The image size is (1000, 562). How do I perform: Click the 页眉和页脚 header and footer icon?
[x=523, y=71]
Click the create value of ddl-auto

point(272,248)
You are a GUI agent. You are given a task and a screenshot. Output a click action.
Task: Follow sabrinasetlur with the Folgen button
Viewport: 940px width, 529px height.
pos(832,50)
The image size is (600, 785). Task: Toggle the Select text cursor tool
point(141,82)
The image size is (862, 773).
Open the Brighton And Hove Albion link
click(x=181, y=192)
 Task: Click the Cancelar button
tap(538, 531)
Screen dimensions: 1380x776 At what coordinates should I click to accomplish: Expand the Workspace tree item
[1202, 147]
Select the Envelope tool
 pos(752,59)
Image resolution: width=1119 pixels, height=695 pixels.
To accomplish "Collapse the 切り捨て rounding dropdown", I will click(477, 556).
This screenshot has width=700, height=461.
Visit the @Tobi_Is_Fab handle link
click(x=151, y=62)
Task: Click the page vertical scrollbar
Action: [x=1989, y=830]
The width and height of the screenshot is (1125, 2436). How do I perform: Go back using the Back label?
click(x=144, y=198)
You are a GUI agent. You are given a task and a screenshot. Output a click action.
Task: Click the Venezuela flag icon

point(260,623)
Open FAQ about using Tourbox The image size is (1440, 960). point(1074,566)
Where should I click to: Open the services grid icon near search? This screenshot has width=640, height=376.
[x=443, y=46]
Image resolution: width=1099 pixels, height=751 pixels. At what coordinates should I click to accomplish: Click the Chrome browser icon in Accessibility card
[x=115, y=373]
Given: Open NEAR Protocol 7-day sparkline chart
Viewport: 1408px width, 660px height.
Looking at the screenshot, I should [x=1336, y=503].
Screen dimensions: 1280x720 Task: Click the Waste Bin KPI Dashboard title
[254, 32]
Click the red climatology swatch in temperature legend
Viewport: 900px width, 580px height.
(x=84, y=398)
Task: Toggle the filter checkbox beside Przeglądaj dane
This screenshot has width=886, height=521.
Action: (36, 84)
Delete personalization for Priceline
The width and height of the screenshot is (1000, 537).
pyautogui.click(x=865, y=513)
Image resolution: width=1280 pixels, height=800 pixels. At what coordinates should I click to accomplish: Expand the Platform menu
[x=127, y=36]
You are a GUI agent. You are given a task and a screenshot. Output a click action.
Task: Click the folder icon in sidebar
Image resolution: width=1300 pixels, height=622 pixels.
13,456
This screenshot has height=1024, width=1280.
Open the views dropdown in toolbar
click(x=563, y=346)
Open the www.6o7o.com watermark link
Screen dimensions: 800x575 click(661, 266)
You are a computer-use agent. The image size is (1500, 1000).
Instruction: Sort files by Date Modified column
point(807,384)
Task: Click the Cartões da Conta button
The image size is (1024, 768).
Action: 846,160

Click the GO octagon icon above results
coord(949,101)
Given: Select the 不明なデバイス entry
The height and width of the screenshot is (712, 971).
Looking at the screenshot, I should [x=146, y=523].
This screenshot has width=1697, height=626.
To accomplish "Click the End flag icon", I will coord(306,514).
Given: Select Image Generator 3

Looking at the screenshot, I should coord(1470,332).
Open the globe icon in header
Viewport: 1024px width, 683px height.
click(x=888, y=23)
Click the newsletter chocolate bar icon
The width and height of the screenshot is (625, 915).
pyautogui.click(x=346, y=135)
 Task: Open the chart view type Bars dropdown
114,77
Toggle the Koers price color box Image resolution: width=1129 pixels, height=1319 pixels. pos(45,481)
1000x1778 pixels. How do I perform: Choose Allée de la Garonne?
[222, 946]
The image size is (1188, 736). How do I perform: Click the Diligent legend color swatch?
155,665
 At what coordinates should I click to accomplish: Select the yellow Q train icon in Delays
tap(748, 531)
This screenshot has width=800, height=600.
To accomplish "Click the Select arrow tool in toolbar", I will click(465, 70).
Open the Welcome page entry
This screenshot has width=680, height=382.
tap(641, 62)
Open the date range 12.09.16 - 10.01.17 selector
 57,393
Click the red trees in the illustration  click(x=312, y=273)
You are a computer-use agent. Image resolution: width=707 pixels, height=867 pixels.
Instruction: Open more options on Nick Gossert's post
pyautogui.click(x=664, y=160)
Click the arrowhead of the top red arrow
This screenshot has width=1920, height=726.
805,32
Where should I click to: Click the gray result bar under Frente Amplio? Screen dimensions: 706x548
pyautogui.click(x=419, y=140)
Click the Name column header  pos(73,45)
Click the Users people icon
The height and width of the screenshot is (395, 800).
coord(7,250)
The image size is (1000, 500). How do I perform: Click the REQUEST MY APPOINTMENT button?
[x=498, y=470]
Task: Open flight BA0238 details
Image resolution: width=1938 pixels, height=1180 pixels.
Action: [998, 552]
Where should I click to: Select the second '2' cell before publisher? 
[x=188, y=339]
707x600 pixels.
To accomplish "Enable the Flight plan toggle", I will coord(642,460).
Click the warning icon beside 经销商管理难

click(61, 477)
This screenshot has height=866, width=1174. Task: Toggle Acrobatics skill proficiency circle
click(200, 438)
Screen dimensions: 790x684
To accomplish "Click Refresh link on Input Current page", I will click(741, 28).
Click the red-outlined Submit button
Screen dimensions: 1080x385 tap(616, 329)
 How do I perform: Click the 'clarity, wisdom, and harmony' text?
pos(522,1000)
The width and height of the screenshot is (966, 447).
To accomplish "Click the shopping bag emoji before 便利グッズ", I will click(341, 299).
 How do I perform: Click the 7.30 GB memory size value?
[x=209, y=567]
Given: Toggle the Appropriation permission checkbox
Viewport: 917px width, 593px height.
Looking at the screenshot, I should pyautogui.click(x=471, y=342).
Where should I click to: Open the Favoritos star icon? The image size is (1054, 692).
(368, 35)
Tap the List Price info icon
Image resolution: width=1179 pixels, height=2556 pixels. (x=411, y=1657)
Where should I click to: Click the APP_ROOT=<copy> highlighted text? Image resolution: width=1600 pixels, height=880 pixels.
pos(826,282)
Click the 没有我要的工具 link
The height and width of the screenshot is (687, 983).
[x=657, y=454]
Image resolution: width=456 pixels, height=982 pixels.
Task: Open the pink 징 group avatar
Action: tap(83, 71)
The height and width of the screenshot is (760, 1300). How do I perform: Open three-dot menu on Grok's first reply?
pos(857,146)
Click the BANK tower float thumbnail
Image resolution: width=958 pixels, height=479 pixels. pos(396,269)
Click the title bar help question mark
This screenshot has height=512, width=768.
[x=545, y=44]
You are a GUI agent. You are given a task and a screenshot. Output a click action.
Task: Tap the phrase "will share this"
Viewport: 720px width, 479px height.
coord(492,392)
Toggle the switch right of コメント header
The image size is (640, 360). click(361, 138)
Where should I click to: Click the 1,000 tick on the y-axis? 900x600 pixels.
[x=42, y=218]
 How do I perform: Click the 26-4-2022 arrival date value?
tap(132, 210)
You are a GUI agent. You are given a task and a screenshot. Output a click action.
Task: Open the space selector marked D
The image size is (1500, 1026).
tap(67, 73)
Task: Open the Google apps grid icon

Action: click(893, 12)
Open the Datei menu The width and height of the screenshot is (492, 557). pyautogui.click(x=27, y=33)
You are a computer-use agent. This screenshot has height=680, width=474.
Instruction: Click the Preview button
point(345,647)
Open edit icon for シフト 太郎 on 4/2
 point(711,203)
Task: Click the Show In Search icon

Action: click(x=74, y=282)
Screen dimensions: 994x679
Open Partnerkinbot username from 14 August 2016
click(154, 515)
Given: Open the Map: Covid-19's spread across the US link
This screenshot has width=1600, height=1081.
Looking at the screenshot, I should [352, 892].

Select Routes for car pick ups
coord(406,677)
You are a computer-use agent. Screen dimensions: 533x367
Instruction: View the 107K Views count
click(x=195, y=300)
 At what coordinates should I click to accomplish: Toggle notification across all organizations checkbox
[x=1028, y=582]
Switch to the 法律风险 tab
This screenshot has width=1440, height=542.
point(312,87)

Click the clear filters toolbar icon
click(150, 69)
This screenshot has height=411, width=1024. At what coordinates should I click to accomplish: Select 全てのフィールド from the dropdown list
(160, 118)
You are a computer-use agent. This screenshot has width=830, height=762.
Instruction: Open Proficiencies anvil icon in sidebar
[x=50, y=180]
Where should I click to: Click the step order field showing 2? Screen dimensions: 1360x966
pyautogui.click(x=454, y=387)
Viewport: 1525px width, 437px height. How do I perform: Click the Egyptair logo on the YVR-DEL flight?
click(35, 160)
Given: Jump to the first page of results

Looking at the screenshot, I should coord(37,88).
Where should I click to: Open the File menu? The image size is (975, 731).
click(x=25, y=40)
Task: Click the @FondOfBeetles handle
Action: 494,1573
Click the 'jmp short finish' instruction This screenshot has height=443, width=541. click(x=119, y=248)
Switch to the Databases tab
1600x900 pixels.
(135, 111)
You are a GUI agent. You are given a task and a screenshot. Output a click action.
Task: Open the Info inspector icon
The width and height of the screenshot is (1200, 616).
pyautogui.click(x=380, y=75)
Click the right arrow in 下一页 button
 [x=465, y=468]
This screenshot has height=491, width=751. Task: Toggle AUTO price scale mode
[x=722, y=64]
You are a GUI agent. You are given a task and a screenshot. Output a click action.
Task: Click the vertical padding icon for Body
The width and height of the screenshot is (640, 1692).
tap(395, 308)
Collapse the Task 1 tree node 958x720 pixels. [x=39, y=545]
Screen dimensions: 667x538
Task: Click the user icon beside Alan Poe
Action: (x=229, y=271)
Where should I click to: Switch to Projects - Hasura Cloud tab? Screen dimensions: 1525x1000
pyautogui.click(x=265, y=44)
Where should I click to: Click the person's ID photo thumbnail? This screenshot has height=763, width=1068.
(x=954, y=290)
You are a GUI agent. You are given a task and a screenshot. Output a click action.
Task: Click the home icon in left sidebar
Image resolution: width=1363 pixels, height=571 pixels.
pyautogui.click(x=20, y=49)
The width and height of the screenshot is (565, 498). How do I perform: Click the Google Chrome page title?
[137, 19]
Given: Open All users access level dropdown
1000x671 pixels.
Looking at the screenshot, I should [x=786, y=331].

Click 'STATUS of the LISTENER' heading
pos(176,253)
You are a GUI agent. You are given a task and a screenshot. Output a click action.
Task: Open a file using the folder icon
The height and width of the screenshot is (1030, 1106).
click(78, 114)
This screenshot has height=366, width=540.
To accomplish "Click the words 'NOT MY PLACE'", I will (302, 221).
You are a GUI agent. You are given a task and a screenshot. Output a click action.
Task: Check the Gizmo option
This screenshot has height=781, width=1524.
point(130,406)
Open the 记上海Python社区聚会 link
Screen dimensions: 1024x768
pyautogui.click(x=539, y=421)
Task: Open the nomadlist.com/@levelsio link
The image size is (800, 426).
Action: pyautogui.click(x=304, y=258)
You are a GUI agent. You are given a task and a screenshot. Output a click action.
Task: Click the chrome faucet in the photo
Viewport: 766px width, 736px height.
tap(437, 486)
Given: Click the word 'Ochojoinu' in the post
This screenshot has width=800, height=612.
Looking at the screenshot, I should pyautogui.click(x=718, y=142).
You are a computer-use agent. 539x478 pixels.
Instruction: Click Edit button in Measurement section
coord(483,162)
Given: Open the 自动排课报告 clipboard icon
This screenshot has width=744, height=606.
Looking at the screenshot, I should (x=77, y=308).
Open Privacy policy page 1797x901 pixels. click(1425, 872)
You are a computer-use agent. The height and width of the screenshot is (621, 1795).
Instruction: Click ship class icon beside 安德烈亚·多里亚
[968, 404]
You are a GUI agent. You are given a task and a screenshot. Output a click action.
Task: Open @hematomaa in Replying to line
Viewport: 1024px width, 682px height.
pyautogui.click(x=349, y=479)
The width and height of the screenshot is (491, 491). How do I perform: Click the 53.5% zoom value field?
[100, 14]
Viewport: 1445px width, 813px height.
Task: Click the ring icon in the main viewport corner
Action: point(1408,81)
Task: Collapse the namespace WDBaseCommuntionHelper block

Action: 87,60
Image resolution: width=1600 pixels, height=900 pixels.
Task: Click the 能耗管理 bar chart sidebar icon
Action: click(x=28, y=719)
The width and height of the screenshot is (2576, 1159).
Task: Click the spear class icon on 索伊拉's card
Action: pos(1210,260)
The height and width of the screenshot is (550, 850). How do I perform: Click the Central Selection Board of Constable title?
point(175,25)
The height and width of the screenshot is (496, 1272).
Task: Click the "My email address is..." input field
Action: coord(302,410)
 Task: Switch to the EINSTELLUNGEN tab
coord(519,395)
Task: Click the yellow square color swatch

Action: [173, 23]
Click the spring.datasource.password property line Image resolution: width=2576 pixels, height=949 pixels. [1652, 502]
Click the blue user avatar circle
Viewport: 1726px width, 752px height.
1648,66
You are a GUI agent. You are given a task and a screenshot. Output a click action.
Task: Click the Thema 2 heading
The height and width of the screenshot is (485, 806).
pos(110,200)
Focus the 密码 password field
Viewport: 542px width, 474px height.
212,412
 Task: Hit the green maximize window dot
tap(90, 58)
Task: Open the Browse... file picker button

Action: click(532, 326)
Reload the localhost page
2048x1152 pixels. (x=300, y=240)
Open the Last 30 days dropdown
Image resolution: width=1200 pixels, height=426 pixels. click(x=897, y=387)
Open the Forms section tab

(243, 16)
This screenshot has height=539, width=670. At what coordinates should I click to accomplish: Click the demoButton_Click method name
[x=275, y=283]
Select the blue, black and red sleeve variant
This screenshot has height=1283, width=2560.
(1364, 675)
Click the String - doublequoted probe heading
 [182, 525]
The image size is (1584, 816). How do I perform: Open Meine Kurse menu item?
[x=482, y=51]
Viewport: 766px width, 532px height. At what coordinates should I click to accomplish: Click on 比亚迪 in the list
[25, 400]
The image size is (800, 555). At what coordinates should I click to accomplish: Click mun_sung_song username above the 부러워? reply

§ **ACTION ITEM**: Locate all lines in the listing above with the word "entry" and copy them.

§ **RESPONSE**:
Given: Select the 不明なデバイス entry
Open the Welcome page entry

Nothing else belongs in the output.